L’impoverimento del tessuto industriale nazionale, secondo la CGIL, ha portato a un’industria italiana sempre più debole e non all’altezza delle sfide globali, accentuate dalla complessa situazione geopolitica attuale. La mancanza di strategie concrete e la continua dipendenza dalle multinazionali hanno messo la comunità di lavoratori in una posizione vulnerabile. Oltre ai privati, anche le aziende partecipate dallo Stato hanno subito le conseguenze di questa fuga di capitali e di attenzione, evidenziando disavanzi preoccupanti nei settori produttivi.
La transizione ambientale e produttiva rappresenta un’altra sfida che il sistema industriale italiano sembra affrontare con ritardo. Senza strategie mirate e scelte imprenditoriali efficaci, saranno le lavoratrici e i lavoratori a pagare il prezzo di questa stagnazione. Con il rischio di un incremento della disoccupazione e della precarietà lavorativa, la mancanza di interventi proattivi si traduce in un futuro incerto per migliaia di famiglie italiane.
L’allerta lanciata dalla CGIL non è solo una mera critica al Governo, ma un appello a riconsiderare l’approccio alle politiche industriali nel nostro Paese. Il segretario confederale ha sottolineato che senza un contributo attivo delle istituzioni e un chiaro piano strategico, il futuro dell’industria italiana rimarrà compromesso.

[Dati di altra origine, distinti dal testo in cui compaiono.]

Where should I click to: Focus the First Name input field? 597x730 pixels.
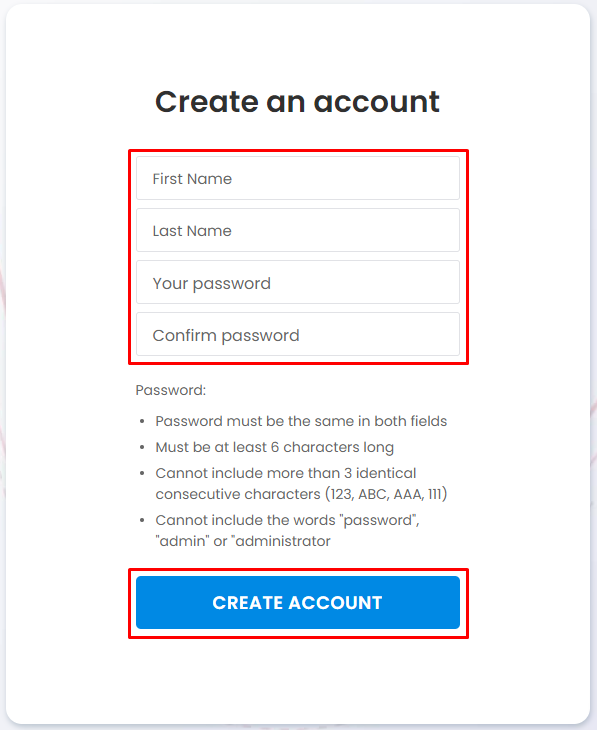[x=298, y=178]
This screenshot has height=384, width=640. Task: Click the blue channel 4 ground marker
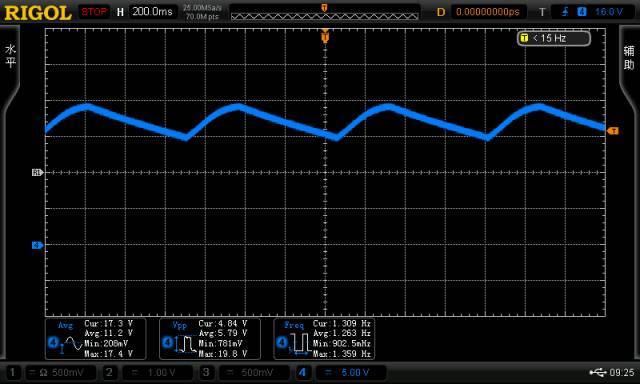(37, 245)
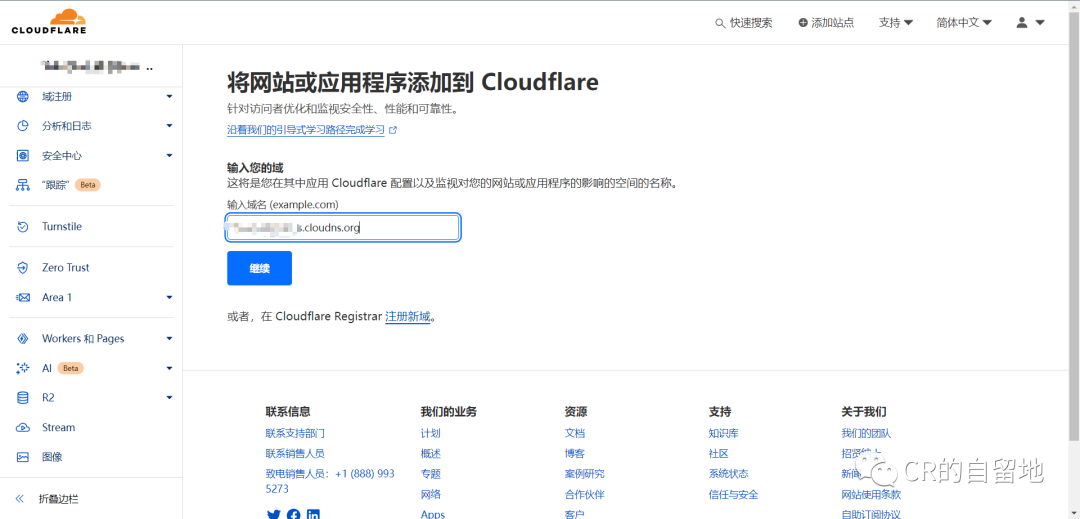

Con il settore già in difficoltà e l’aumento delle crisi lavorative, è fondamentale iniziare a costruire una visione a lungo termine e sostenibile, capace di affrontare le reali sfide odierne.
La strada da percorrere è lunga e complessa, ma la CGIL invita a un ripensamento complessivo, auspicando che si possa favorire una rinascita dell’industria italiana attraverso scelte politiche illuminate, che considerino il benessere delle lavoratrici e dei lavoratori al centro delle decisioni. Un segnale forte di responsabilità e capacità di reazione, per restituire dignità e stabilità a un settore in crisi.